TASK GOAL
Go to the line containing "Click the start UT 11:40:0 label" in the records below and print it and every following line exactly, on through the line containing "You are a computer-use agent. The", then stop.

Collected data
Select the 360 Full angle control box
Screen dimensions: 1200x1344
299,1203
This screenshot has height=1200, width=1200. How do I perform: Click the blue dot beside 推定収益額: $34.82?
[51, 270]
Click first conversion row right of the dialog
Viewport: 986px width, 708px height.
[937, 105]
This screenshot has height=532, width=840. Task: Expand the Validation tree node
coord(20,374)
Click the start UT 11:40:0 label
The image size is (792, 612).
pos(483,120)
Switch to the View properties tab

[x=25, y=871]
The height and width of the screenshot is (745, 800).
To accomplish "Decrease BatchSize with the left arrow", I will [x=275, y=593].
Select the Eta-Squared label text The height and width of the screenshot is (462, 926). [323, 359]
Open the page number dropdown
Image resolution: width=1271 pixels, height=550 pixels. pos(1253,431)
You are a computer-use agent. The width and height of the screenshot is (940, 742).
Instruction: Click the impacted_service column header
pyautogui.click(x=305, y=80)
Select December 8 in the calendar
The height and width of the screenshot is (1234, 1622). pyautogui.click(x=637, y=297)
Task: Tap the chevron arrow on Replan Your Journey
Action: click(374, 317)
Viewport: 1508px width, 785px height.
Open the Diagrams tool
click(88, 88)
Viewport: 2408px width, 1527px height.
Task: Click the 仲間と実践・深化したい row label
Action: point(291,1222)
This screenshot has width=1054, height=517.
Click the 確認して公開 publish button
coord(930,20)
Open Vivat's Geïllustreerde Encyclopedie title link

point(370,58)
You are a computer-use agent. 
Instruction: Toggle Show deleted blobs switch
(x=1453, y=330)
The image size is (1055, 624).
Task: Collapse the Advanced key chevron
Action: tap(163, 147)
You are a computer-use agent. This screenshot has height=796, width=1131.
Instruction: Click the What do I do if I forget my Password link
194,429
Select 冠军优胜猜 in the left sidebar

TASK OUTPUT
Click the start UT 11:40:0 label
The image size is (792, 612).
pos(483,120)
Switch to the View properties tab

[x=25, y=871]
The height and width of the screenshot is (745, 800).
To accomplish "Decrease BatchSize with the left arrow", I will [x=275, y=593].
Select the Eta-Squared label text The height and width of the screenshot is (462, 926). [323, 359]
Open the page number dropdown
Image resolution: width=1271 pixels, height=550 pixels. pos(1253,431)
You are a computer-use agent. The width and height of the screenshot is (940, 742).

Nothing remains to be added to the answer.